Kinetic flow reactor experiments have been carried out to study acetic acid hydrogenation on a Ru/C catalyst in both three-phase (catalyst, aqueous, and gaseous) and two-phase (catalyst and gaseous) regimes. In addition, density functional theory calculations have been performed and combined with microkinetic modeling to better understand the activity and selectivity observed in the experiments. Our experiments show that ethanol selectivity varies strongly from <10% to a maximum of ∼70% with increasing hydrogen partial pressure (p_H2) at 185 °C in the three-phase reactor. Co-fed water also enhances ethanol selectivity, from ∼60% to ∼70% in the two-phase reactor and ∼40% to ∼65% in the three-phase reactor, at 185 °C, but only up to a certain concentration. The aqueous phase is not necessary for high ethanol selectivity.
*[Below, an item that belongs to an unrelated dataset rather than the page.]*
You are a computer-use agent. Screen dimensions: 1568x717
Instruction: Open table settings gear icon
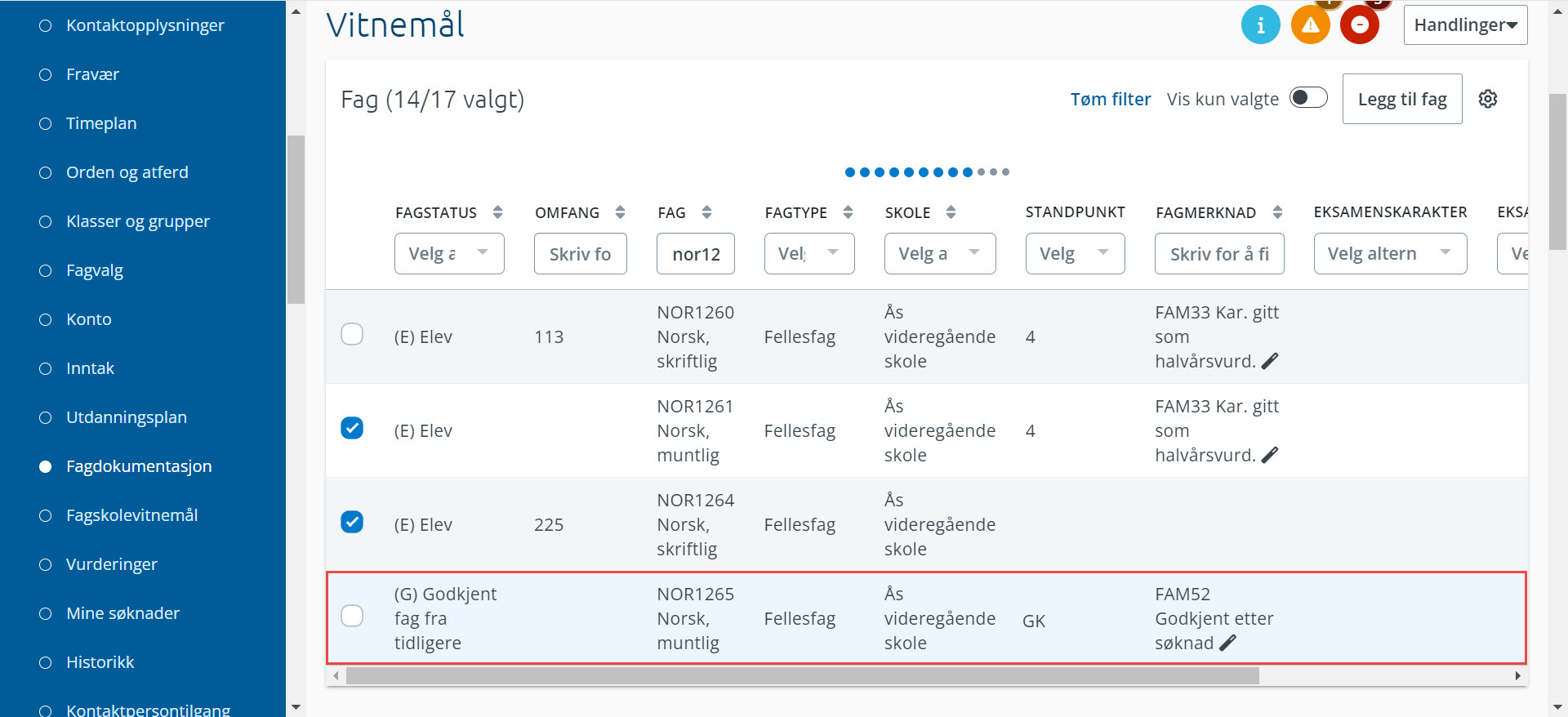pos(1488,99)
The first-principles microkinetic analysis is able to reasonably capture the apparent activation energy, ethanol selectivity, and reaction orders of acetic acid and ethanol with respect to p_H2, providing a theoretical explanation for the crucial role that hydrogen plays in the selectivity of this reaction. Our findings provide insights into why high activity and selectivity for acetic acid hydrogenation to ethanol can be achieved on Ru, which may have general relevance to the catalytic hydrogenation of organic oxygenates on Ru and other metals.